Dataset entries
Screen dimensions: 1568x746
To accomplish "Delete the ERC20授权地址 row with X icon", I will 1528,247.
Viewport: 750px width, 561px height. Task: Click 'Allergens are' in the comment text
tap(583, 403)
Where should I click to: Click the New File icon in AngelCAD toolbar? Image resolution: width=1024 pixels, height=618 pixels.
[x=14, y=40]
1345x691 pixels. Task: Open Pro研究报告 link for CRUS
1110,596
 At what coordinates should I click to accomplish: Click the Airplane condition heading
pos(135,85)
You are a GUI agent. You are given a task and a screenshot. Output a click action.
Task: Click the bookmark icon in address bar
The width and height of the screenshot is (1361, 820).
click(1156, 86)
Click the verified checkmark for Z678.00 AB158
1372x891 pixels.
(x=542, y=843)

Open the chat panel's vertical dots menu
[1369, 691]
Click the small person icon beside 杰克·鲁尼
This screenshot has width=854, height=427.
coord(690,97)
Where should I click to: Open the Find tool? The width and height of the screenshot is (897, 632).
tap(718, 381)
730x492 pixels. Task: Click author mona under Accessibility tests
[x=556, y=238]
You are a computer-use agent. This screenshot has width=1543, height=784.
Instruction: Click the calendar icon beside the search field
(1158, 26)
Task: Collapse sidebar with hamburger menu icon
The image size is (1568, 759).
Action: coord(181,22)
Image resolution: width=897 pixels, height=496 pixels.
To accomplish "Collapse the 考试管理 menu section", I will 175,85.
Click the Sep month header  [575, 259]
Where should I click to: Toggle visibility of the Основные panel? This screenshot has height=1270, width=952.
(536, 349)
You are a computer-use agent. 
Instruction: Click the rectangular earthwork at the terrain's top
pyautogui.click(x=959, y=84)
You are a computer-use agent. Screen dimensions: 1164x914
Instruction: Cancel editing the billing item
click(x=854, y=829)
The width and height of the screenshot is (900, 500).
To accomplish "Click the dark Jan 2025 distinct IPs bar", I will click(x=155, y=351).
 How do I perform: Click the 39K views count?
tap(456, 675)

- What is being asked
Retype only this portion of the data above: the line containing "Instruction: Click the calendar", the line containing "Click the Sep", and all lines between them, exactly.

- Expected output
Instruction: Click the calendar icon beside the search field
(1158, 26)
Task: Collapse sidebar with hamburger menu icon
The image size is (1568, 759).
Action: coord(181,22)
Image resolution: width=897 pixels, height=496 pixels.
To accomplish "Collapse the 考试管理 menu section", I will 175,85.
Click the Sep month header  [575, 259]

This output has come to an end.